##### DATA SHOWN #####
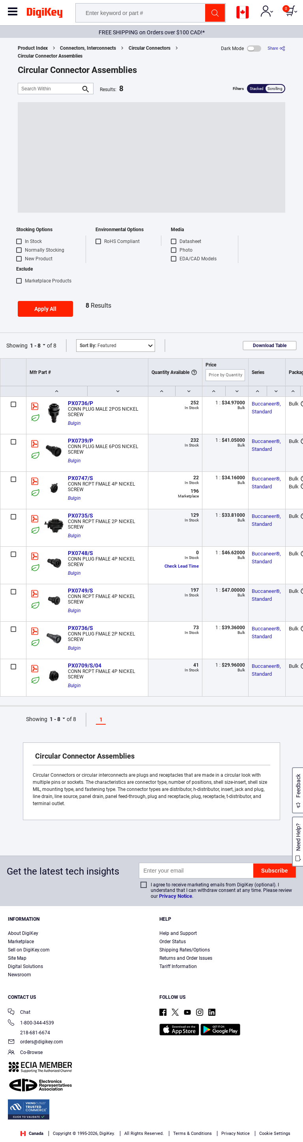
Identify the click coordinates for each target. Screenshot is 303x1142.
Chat (19, 1013)
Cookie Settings (274, 1133)
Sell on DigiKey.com (29, 950)
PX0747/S (80, 478)
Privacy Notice (175, 896)
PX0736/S (80, 628)
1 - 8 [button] (35, 345)
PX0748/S (80, 553)
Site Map (17, 958)
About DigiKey (23, 933)
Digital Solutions (25, 966)
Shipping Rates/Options (184, 950)
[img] (44, 14)
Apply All (45, 309)
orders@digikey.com (35, 1042)
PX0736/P (80, 403)
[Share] (276, 48)
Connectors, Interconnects (88, 48)
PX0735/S (80, 515)
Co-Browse (25, 1053)
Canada (32, 1133)
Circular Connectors (149, 48)
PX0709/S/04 (84, 665)
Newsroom (19, 975)
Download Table (269, 345)
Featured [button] (98, 345)
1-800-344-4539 (31, 1023)
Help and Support (178, 933)
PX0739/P (80, 440)
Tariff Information (178, 966)
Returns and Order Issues (185, 958)
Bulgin (74, 423)
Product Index (33, 48)
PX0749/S (80, 590)
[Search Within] (49, 88)
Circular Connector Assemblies (50, 56)
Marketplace (21, 941)
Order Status (172, 941)
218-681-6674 (29, 1032)
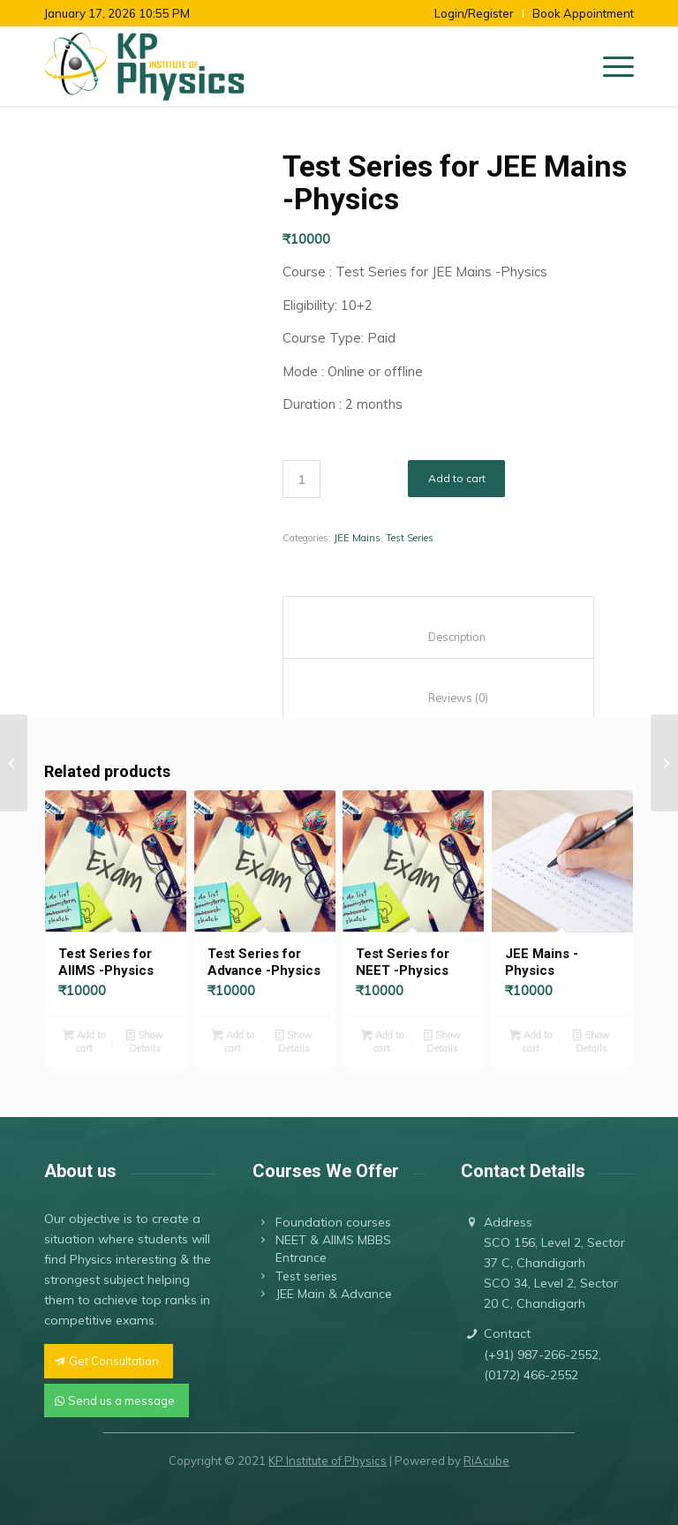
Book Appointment (583, 13)
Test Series (409, 538)
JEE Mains (357, 538)
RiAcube (486, 1460)
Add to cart (457, 478)
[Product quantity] (301, 479)
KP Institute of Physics (327, 1460)
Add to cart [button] (84, 1040)
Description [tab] (438, 637)
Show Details (144, 1040)
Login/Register (474, 13)
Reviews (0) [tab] (438, 698)
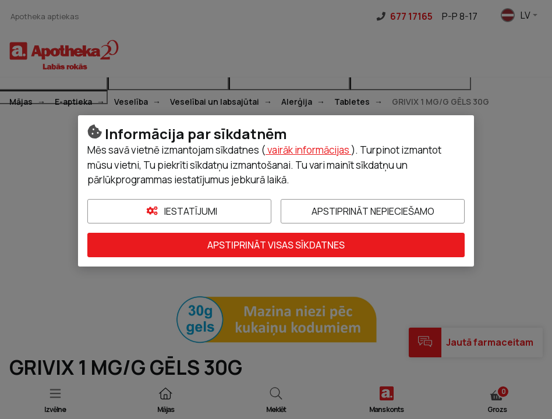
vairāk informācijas (308, 150)
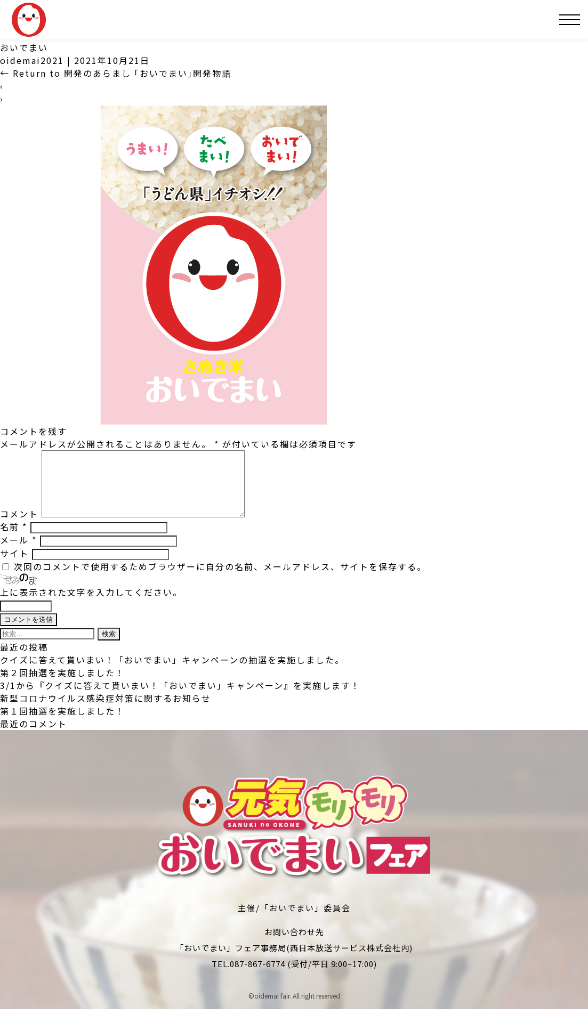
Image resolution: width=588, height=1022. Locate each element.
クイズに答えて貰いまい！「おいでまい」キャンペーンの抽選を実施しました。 (172, 672)
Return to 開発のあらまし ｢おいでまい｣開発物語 (115, 73)
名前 (13, 539)
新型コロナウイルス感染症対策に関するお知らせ (105, 710)
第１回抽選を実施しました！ (62, 723)
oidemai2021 (32, 60)
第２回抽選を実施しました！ (62, 685)
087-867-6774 (257, 976)
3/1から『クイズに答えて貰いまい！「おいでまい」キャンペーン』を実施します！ (180, 698)
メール (18, 552)
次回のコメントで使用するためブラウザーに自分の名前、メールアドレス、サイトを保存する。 (220, 579)
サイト (14, 565)
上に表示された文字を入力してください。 (91, 604)
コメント (19, 526)
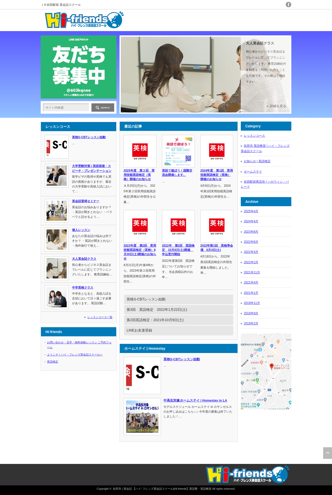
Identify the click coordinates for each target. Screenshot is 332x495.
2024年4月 (251, 221)
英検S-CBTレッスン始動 (146, 299)
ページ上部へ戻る (327, 453)
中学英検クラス (82, 287)
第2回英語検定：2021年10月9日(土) (155, 320)
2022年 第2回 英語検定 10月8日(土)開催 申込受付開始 (178, 250)
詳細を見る (278, 106)
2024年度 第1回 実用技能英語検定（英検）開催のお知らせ (216, 175)
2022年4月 (251, 252)
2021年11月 (252, 272)
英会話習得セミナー (85, 201)
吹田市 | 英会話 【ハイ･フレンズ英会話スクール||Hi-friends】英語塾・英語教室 (162, 488)
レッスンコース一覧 (99, 317)
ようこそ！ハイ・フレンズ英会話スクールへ (75, 354)
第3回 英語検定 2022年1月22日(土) (157, 310)
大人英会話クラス (260, 43)
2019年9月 (251, 313)
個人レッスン (81, 230)
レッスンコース (254, 135)
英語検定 (52, 361)
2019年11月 (252, 303)
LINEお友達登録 (139, 330)
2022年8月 (251, 242)
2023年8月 (251, 231)
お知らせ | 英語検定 (257, 161)
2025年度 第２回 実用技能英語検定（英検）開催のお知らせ (139, 175)
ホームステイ (253, 171)
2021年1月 (251, 293)
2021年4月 (251, 282)
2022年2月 (251, 262)
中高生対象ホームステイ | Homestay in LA (195, 400)
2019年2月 (251, 323)
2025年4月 (251, 211)
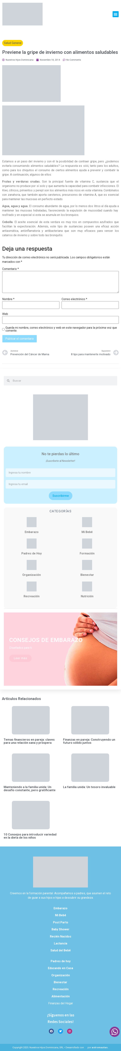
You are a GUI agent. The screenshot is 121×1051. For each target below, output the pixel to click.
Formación (87, 553)
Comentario (10, 269)
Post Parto (60, 922)
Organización (31, 575)
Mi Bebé (87, 532)
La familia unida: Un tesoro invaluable (89, 787)
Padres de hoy (61, 961)
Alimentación (61, 996)
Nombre (8, 299)
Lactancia (60, 943)
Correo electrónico (74, 299)
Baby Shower (60, 929)
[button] (116, 14)
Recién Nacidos (60, 936)
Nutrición (87, 596)
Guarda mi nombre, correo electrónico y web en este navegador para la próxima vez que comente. (61, 329)
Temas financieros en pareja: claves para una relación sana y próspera (29, 741)
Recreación (31, 596)
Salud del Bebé (60, 950)
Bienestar (87, 575)
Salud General (12, 43)
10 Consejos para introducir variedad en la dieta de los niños (30, 836)
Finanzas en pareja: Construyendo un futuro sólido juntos (89, 741)
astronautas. (100, 1047)
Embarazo (32, 532)
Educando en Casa (60, 968)
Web (5, 314)
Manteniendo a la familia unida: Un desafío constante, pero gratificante (30, 788)
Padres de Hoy (31, 553)
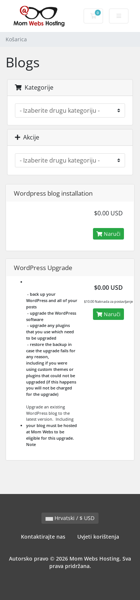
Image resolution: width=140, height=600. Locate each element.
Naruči (108, 233)
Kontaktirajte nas (43, 536)
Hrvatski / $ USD (70, 518)
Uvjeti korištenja (98, 536)
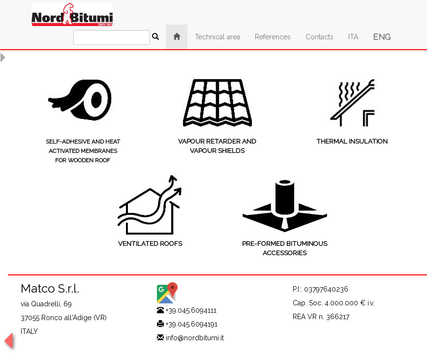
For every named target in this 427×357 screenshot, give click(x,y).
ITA (353, 37)
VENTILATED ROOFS (150, 243)
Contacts (319, 37)
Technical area (217, 37)
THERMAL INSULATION (352, 141)
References (273, 37)
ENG (382, 37)
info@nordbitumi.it (195, 338)
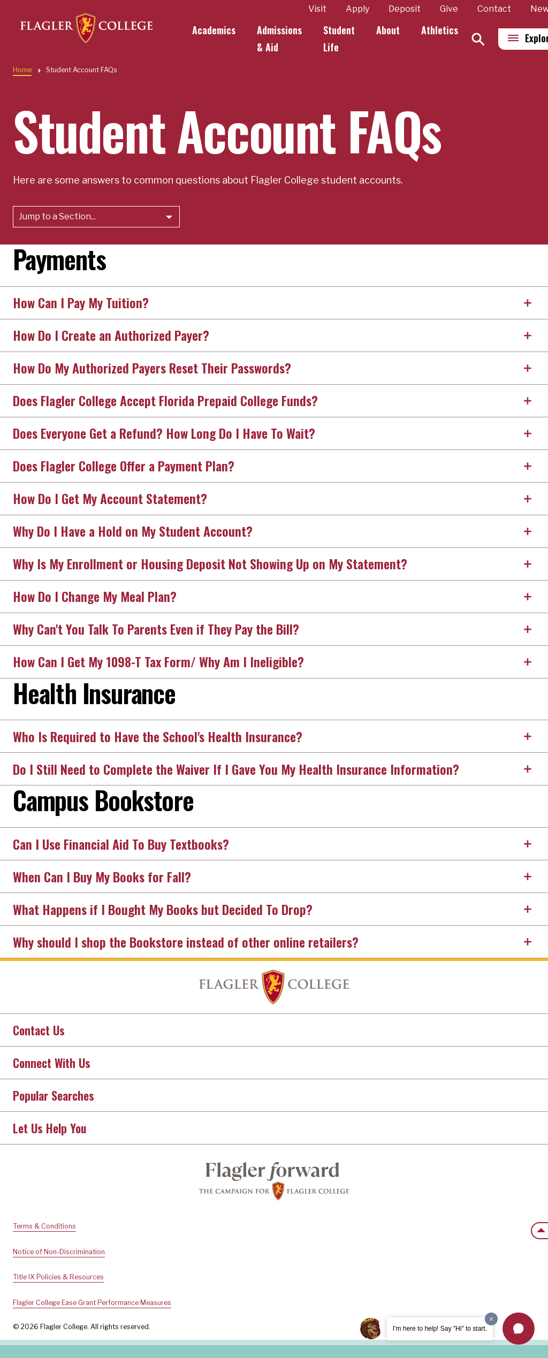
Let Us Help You (49, 1127)
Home (22, 70)
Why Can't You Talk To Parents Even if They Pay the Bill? (156, 628)
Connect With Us (51, 1062)
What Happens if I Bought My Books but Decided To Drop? (163, 909)
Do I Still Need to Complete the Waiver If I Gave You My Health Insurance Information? (236, 769)
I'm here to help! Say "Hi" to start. (440, 1328)
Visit (320, 9)
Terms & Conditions (44, 1226)
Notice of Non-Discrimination (59, 1252)
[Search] (480, 39)
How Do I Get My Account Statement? (110, 498)
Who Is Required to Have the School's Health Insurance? (157, 736)
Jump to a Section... (57, 216)
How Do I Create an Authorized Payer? (111, 335)
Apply (360, 9)
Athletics (442, 30)
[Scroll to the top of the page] (539, 1230)
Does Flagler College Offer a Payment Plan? (123, 465)
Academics (216, 30)
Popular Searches (53, 1095)
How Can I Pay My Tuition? (81, 302)
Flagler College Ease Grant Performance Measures (92, 1303)
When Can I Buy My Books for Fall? (102, 876)
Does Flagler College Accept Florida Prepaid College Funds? (165, 400)
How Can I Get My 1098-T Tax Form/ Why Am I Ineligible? (158, 661)
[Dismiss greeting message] (491, 1319)
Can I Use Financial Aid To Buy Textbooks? (121, 843)
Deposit (407, 9)
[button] (519, 1329)
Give (452, 9)
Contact (497, 9)
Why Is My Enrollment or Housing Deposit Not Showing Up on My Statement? (210, 563)
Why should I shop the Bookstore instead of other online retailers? (186, 941)
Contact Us (39, 1030)
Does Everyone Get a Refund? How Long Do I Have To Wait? (164, 433)
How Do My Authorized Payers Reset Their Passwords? (152, 367)
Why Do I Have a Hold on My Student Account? (133, 530)
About (390, 30)
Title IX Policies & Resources (58, 1277)
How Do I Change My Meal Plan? (95, 596)
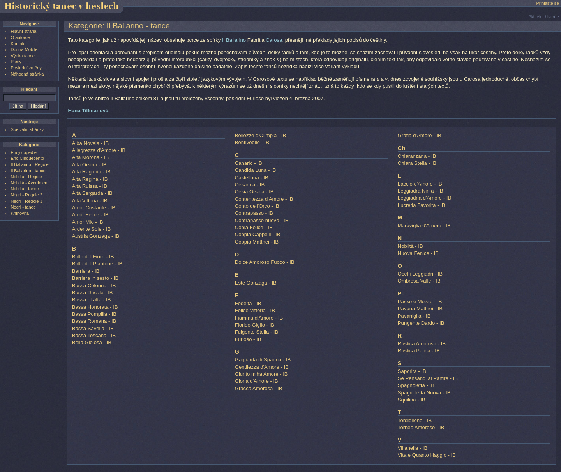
#####
> PROBLEM DETAILS
Starting at the beginning of the records and ending with the line that contains "クイズに答えて貰いまい！「おいでまい」キャンペーンの抽選を実施しました。 (172, 672)", put each line into a JSON list of strings, one string per line. Omit blank lines and leave the pictures out.

> TASK OUTPUT
[
  "Identify the click coordinates for each target. Screenshot is 303x1142.",
  "Chat (19, 1013)",
  "Cookie Settings (274, 1133)",
  "Sell on DigiKey.com (29, 950)",
  "PX0747/S (80, 478)",
  "Privacy Notice (175, 896)",
  "PX0736/S (80, 628)",
  "1 - 8 [button] (35, 345)",
  "PX0748/S (80, 553)",
  "Site Map (17, 958)",
  "About DigiKey (23, 933)",
  "Digital Solutions (25, 966)",
  "Shipping Rates/Options (184, 950)",
  "[img] (44, 14)",
  "Apply All (45, 309)",
  "orders@digikey.com (35, 1042)",
  "PX0736/P (80, 403)",
  "[Share] (276, 48)",
  "Connectors, Interconnects (88, 48)",
  "PX0735/S (80, 515)",
  "Co-Browse (25, 1053)",
  "Canada (32, 1133)",
  "Circular Connectors (149, 48)",
  "PX0709/S/04 (84, 665)",
  "Newsroom (19, 975)",
  "Download Table (269, 345)",
  "Featured [button] (98, 345)",
  "1-800-344-4539 (31, 1023)",
  "Help and Support (178, 933)",
  "PX0739/P (80, 440)",
  "Tariff Information (178, 966)",
  "Returns and Order Issues (185, 958)",
  "Bulgin (74, 423)",
  "Product Index (33, 48)",
  "PX0749/S (80, 590)",
  "[Search Within] (49, 88)",
  "Circular Connector Assemblies (50, 56)",
  "Marketplace (21, 941)",
  "Order Status (172, 941)",
  "218-681-6674 (29, 1032)",
  "Book Appointment (583, 13)",
  "Test Series (409, 538)",
  "JEE Mains (357, 538)",
  "RiAcube (486, 1460)",
  "Add to cart (457, 478)",
  "[Product quantity] (301, 479)",
  "KP Institute of Physics (327, 1460)",
  "Add to cart [button] (84, 1040)",
  "Description [tab] (438, 637)",
  "Show Details (144, 1040)",
  "Login/Register (474, 13)",
  "Reviews (0) [tab] (438, 698)",
  "vairāk informācijas (308, 150)",
  "Image resolution: width=588, height=1022. Locate each element.",
  "クイズに答えて貰いまい！「おいでまい」キャンペーンの抽選を実施しました。 (172, 672)"
]